• _Instructions for the task_: Copy every line from the records below that holds the word "green".

• _Data shown_:
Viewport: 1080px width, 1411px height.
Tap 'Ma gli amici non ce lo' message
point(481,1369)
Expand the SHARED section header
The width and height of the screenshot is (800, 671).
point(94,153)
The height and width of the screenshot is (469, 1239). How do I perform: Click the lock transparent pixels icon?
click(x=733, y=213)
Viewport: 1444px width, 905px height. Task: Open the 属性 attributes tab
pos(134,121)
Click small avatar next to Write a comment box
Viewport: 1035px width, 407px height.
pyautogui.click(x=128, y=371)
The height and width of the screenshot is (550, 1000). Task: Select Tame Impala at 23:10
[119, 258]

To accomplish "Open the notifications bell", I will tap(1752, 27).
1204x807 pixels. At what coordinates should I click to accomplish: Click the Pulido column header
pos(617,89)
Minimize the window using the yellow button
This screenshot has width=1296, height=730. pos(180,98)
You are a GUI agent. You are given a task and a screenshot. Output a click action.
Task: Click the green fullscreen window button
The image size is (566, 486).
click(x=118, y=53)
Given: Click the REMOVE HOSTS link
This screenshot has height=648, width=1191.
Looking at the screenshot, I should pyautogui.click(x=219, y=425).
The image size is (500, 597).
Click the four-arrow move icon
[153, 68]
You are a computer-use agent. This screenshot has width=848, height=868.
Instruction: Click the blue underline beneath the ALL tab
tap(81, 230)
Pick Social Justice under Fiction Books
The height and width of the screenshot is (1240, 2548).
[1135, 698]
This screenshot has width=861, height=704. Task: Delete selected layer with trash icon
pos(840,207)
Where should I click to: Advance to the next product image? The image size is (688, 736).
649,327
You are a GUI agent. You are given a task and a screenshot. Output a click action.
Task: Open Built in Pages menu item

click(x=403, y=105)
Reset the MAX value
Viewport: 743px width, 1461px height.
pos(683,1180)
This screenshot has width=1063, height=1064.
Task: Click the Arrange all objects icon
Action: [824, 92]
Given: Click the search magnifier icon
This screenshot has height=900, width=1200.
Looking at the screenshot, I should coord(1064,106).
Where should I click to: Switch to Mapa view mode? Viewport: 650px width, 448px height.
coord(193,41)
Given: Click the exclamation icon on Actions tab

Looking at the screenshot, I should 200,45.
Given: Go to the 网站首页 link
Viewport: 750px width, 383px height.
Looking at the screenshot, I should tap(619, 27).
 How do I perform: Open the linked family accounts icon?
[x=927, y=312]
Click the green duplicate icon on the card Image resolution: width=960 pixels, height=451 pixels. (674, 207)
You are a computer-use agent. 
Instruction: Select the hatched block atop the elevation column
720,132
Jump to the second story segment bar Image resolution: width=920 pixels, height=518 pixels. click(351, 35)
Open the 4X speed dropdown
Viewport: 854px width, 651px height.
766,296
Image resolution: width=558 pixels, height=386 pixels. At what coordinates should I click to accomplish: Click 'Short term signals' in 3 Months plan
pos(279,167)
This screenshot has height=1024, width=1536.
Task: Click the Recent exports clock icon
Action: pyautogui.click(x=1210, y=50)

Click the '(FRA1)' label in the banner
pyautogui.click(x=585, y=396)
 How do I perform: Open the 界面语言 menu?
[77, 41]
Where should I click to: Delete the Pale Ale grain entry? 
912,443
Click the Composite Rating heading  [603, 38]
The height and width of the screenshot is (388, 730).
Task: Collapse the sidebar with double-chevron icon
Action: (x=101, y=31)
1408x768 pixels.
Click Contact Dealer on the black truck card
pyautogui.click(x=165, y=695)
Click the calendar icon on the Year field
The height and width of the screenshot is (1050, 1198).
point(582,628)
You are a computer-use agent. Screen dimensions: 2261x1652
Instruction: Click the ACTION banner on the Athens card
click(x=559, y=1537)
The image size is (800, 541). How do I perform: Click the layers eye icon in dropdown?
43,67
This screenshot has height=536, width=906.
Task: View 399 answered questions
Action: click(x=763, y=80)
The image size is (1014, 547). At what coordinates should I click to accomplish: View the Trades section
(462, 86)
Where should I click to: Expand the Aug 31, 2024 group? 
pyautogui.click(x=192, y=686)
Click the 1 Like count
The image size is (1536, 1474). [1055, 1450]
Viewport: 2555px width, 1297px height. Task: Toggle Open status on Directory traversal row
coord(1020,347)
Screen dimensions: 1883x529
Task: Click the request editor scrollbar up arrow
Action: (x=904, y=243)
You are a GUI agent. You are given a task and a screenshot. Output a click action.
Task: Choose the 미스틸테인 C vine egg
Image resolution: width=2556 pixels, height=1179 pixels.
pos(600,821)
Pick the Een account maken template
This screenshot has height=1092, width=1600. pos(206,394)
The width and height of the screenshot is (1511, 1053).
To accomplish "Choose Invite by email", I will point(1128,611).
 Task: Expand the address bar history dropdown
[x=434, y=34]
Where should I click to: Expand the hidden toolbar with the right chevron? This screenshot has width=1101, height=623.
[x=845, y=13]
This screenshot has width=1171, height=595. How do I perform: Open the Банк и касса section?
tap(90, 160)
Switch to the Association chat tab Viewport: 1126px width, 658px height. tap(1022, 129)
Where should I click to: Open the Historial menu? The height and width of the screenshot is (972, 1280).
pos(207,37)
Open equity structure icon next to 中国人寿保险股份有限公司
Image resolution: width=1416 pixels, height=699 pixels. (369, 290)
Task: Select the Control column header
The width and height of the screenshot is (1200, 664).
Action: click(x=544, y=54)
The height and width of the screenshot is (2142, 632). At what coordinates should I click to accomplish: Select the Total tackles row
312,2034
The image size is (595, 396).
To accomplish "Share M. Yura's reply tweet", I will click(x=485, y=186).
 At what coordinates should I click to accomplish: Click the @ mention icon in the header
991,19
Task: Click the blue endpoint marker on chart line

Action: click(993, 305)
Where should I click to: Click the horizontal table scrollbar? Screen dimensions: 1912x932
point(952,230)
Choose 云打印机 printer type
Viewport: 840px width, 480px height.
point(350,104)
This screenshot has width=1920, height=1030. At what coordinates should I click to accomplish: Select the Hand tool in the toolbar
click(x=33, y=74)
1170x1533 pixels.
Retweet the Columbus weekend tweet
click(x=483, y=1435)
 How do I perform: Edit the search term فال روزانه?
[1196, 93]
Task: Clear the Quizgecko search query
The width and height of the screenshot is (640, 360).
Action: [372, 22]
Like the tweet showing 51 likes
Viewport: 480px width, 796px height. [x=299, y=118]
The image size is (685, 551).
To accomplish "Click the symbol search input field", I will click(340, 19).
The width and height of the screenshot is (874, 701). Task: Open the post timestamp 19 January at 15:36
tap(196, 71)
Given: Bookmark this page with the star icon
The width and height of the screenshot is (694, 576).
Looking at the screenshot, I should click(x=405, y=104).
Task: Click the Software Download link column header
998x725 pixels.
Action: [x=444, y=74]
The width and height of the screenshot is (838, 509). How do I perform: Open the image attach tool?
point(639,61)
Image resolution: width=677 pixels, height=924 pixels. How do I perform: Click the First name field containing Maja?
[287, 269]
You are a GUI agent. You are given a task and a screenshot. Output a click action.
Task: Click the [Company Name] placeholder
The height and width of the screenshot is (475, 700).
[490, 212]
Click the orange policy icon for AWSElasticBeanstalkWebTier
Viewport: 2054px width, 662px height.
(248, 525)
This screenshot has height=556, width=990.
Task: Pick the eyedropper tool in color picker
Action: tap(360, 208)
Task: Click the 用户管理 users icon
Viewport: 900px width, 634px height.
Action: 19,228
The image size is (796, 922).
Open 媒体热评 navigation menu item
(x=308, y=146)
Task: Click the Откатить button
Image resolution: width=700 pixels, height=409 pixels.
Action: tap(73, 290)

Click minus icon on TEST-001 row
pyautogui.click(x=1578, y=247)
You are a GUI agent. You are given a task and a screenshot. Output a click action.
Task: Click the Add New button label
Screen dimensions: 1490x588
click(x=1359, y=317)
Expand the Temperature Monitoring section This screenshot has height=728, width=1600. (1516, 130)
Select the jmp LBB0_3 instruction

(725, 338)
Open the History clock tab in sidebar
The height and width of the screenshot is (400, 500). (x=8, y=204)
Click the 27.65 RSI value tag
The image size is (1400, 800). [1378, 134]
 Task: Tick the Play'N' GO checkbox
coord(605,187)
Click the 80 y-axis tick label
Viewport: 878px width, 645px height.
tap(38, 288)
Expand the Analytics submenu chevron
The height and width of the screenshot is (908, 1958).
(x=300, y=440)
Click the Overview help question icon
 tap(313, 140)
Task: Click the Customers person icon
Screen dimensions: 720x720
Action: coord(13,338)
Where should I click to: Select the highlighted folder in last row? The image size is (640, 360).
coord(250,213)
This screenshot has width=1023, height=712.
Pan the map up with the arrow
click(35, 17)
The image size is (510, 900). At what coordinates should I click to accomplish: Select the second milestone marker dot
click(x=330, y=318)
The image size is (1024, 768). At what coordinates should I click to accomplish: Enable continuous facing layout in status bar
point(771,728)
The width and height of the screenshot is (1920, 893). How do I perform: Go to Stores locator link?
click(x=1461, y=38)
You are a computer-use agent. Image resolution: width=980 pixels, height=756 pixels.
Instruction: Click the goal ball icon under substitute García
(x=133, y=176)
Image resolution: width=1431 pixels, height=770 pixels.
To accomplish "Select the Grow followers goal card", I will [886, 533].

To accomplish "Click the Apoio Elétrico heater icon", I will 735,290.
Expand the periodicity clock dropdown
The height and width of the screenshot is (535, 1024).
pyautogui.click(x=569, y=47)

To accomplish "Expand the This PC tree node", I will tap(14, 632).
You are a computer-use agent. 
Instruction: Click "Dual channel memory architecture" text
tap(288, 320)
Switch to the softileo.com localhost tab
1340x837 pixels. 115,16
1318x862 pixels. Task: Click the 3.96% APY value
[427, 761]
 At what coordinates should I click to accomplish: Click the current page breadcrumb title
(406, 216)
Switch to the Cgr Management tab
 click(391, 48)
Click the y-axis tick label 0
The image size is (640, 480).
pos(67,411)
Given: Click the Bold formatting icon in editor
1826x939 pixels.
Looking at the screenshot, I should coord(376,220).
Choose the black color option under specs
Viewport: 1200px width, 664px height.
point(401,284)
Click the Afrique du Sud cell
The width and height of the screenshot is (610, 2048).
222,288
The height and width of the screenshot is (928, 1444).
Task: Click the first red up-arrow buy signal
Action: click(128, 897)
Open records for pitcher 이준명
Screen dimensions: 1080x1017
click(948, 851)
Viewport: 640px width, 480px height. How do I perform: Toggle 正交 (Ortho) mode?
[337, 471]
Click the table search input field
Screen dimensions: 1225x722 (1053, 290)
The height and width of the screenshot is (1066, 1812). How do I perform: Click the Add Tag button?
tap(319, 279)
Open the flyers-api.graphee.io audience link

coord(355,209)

• _Task response_:
Task: Click the green fullscreen window button
Click the green duplicate icon on the card Image resolution: width=960 pixels, height=451 pixels. (674, 207)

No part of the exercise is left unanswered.